• Saved data entries:
-- Opening Marker --

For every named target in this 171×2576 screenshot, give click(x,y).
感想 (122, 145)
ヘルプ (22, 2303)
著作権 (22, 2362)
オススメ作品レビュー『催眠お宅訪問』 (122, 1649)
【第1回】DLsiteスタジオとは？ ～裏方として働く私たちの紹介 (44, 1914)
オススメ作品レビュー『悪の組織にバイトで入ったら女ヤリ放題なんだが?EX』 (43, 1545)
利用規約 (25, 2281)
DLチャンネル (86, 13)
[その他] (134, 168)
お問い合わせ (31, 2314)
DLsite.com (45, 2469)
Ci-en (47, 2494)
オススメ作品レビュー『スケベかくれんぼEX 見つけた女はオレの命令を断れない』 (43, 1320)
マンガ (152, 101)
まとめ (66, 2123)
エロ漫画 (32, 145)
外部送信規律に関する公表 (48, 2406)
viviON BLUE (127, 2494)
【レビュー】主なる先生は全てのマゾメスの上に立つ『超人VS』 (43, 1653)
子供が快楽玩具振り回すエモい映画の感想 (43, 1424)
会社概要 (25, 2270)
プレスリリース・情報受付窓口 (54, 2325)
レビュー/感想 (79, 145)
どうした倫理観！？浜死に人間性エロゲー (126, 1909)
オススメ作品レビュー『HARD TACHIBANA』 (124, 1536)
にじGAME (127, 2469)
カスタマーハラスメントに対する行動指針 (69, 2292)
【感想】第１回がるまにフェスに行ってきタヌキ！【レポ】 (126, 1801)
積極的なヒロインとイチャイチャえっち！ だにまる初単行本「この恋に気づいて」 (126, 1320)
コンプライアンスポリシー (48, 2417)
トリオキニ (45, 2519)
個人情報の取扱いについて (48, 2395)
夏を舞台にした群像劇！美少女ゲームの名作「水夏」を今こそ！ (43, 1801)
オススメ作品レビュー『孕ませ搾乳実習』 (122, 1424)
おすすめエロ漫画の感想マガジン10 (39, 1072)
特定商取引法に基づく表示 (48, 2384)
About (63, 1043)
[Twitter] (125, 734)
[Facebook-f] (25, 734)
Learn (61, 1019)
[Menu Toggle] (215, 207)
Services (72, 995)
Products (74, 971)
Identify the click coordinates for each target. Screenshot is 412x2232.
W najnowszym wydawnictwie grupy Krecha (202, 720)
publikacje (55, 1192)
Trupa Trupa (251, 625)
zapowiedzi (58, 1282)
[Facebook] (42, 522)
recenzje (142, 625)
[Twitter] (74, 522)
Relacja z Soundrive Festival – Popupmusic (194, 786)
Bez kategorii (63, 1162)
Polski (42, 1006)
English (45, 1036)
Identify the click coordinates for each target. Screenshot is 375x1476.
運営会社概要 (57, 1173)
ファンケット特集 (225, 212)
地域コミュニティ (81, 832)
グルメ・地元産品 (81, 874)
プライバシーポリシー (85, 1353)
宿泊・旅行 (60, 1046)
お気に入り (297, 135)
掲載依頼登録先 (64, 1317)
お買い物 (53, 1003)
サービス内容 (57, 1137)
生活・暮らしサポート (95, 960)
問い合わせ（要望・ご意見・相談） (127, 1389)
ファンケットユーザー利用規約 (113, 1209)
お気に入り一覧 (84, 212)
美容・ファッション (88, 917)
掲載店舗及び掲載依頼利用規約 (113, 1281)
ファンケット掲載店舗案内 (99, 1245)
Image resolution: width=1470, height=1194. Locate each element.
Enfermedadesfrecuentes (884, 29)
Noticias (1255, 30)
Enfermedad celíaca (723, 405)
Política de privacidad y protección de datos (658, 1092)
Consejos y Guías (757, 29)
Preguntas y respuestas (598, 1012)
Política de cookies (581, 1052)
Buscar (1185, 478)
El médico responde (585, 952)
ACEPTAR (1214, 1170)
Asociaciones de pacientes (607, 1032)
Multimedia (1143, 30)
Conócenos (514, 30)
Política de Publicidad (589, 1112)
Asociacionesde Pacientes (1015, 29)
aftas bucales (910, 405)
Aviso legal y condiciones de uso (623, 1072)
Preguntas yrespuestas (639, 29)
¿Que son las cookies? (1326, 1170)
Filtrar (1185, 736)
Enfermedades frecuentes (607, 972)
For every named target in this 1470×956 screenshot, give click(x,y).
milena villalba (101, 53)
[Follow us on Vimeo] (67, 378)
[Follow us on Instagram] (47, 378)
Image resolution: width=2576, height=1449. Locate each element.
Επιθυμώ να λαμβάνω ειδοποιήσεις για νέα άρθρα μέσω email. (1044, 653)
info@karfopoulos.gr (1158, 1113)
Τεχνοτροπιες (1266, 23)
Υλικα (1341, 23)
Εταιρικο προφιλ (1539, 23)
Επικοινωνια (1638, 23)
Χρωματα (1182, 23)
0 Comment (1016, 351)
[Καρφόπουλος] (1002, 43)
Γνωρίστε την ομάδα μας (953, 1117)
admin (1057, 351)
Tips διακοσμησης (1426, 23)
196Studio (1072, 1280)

-- Closing Marker --

Would you print exactly, and only, the lines of the data above from the line with "Enfermedad celíaca (723, 405)" through the line with "[Follow us on Vimeo] (67, 378)", inclusive?

Enfermedad celíaca (723, 405)
Política de privacidad y protección de datos (658, 1092)
Consejos y Guías (757, 29)
Preguntas y respuestas (598, 1012)
Política de cookies (581, 1052)
Buscar (1185, 478)
El médico responde (585, 952)
ACEPTAR (1214, 1170)
Asociaciones de pacientes (607, 1032)
Multimedia (1143, 30)
Conócenos (514, 30)
Política de Publicidad (589, 1112)
Asociacionesde Pacientes (1015, 29)
aftas bucales (910, 405)
Aviso legal y condiciones de uso (623, 1072)
Preguntas yrespuestas (639, 29)
¿Que son las cookies? (1326, 1170)
Filtrar (1185, 736)
Enfermedades frecuentes (607, 972)
For every named target in this 1470×956 screenshot, give click(x,y).
milena villalba (101, 53)
[Follow us on Vimeo] (67, 378)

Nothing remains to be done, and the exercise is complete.